◆ YOUR INSTRUCTIONS: For this exercise, write out exactly the lines from the line containing "This screenshot has width=1568, height=591." through the last line of the records, and no other lines.

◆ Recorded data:
■ ■ ■ ■ ■

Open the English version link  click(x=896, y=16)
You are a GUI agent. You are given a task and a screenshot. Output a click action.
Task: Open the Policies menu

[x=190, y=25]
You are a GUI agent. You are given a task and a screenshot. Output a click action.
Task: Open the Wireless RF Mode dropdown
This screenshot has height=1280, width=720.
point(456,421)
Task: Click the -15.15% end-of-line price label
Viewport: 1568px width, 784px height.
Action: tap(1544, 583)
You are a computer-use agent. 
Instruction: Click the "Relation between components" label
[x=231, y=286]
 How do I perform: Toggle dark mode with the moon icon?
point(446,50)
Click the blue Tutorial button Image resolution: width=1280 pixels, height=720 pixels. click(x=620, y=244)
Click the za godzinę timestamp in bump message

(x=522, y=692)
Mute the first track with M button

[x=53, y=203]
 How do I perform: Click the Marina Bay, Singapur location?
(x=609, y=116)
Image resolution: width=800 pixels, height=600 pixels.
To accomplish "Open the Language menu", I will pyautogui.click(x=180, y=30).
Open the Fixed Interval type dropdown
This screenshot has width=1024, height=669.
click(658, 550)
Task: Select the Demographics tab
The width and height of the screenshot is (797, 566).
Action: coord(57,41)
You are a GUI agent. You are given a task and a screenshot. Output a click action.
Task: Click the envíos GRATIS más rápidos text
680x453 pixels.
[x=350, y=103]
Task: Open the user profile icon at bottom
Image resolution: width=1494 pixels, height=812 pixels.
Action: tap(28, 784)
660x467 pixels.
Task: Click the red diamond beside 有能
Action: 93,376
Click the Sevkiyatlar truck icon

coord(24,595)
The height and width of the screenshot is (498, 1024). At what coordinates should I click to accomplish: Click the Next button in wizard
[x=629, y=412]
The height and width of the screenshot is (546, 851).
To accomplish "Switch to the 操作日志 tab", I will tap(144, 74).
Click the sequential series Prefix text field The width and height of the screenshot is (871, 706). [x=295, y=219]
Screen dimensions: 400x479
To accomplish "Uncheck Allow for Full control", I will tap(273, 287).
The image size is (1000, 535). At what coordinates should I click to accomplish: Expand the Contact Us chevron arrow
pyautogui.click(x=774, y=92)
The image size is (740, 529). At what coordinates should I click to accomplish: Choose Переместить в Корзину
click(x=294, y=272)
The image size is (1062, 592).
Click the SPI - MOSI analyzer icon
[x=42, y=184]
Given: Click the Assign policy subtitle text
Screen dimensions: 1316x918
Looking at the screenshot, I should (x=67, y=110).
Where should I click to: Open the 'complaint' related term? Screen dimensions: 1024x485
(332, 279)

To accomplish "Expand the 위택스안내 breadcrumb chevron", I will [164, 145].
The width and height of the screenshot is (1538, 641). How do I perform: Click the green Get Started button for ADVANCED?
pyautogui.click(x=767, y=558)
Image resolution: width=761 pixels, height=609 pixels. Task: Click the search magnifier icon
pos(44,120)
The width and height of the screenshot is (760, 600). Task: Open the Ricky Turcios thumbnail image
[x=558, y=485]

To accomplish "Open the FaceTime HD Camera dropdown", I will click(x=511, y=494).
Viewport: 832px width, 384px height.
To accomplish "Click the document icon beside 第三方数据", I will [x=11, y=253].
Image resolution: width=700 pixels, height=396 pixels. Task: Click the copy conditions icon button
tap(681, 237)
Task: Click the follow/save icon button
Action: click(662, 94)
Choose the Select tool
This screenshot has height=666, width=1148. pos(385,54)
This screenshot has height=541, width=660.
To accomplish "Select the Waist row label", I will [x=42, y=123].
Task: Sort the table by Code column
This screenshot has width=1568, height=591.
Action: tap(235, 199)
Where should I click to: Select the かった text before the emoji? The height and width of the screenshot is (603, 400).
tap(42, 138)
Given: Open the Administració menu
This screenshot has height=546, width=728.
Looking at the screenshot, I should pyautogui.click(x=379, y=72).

■ ■ ■ ■ ■

◆ RESPONSE BOX:
This screenshot has width=1568, height=591.
Action: tap(235, 199)
Where should I click to: Select the かった text before the emoji? The height and width of the screenshot is (603, 400).
tap(42, 138)
Given: Open the Administració menu
This screenshot has height=546, width=728.
Looking at the screenshot, I should pyautogui.click(x=379, y=72).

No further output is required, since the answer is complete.